Parameters: size (int or tuple of (W, H)) – Size of output image. keep_ratio (bool) – Whether to resize the short edge or both edges to size, if size is give as an integer. interpolation (int) – Interpolation method for resizing. By default uses bilinear interpolation. See OpenCV’s resize function for available choices.
Inputs:
• data: input tensor with (Hi x Wi x C) shape.
Outputs:
• out: output tensor with (H x W x C) shape.

Examples

>>> transformer = vision.transforms.Resize(size=(1000, 500))
>>> image = mx.nd.random.uniform(0, 255, (224, 224, 3)).astype(dtype=np.uint8)
>>> transformer(image)


class mxnet.gluon.data.vision.transforms.RandomFlipLeftRight[source]

Randomly flip the input image left to right with a probability of 0.5.

Inputs:
• data: input tensor with (H x W x C) shape.
Outputs:
• out: output tensor with same shape as data.
class mxnet.gluon.data.vision.transforms.RandomFlipTopBottom[source]

Randomly flip the input image top to bottom with a probability of 0.5.

Inputs:
• data: input tensor with (H x W x C) shape.
Outputs:
• out: output tensor with same shape as data.
class mxnet.gluon.data.vision.transforms.RandomBrightness(brightness)[source]

Randomly jitters image brightness with a factor chosen from [max(0, 1 - brightness), 1 + brightness].

Parameters: brightness (float) – How much to jitter brightness. brightness factor is randomly chosen from [max(0, 1 - brightness), 1 + brightness].
Inputs:
• data: input tensor with (H x W x C) shape.
Outputs:
• out: output tensor with same shape as data.
class mxnet.gluon.data.vision.transforms.RandomContrast(contrast)[source]

Randomly jitters image contrast with a factor chosen from [max(0, 1 - contrast), 1 + contrast].
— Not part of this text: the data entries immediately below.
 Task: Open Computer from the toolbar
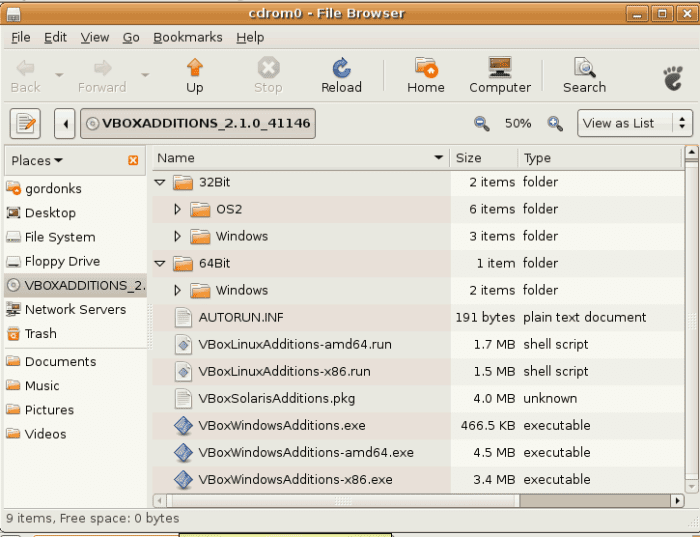coord(499,68)
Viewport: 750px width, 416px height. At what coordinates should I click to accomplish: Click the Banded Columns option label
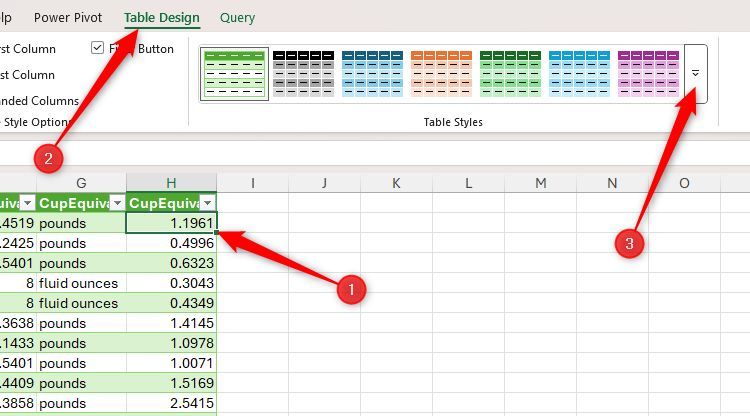(39, 101)
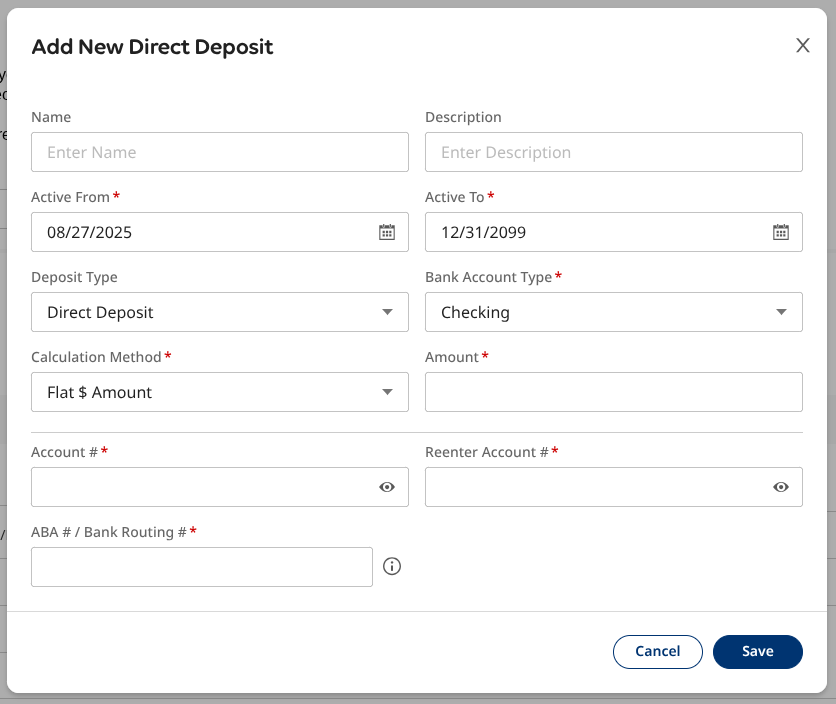This screenshot has height=704, width=836.
Task: Click the routing number info icon
Action: (392, 567)
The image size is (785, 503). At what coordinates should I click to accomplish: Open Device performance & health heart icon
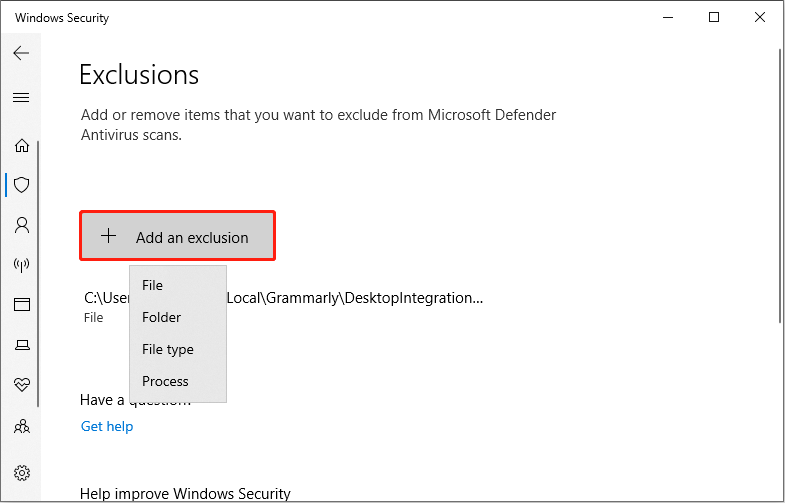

Parameters: contrast (float) – How much to jitter contrast. contrast factor is randomly chosen from [max(0, 1 - contrast), 1 + contrast].
Inputs:
• data: input tensor with (H x W x C) shape.
Outputs:
• out: output tensor with same shape as data.
class mxnet.gluon.data.vision.transforms.RandomSaturation(saturation)[source]

Randomly jitters image saturation with a factor chosen from [max(0, 1 - saturation), 1 + saturation].

Parameters: saturation (float) – How much to jitter saturation. saturation factor is randomly chosen from [max(0, 1 - saturation), 1 + saturation].
Inputs:
• data: input tensor with (H x W x C) shape.
Outputs:
• out: output tensor with same shape as data.
class mxnet.gluon.data.vision.transforms.RandomHue(hue)[source]

Randomly jitters image hue with a factor chosen from [max(0, 1 - hue), 1 + hue].

Parameters: hue (float) – How much to jitter hue. hue factor is randomly chosen from [max(0, 1 - hue), 1 + hue].
Inputs:
• data: input tensor with (H x W x C) shape.
Outputs:
• out: output tensor with same shape as data.
class mxnet.gluon.data.vision.transforms.RandomColorJitter(brightness=0, contrast=0, saturation=0, hue=0)[source]

Randomly jitters the brightness, contrast, saturation, and hue of an image.

Parameters: brightness (float) – How much to jitter brightness. brightness factor is randomly chosen from [max(0, 1 - brightness), 1 + brightness]. contrast (float) – How much to jitter contrast. contrast factor is randomly chosen from [max(0, 1 - contrast), 1 + contrast]. saturation (float) – How much to jitter saturation. saturation factor is randomly chosen from [max(0, 1 - saturation), 1 + saturation]. hue (float) – How much to jitter hue. hue factor is randomly chosen from [max(0, 1 - hue), 1 + hue].
Inputs:
• data: input tensor with (H x W x C) shape.
Outputs:
• out: output tensor with same shape as data.
class mxnet.gluon.data.vision.transforms.RandomLighting(alpha)[source]

Add AlexNet-style PCA-based noise to an image.

Parameters: alpha (float) – Intensity of the image.
Inputs:
• data: input tensor with (H x W x C) shape.
Outputs:
• out: output tensor with same shape as data.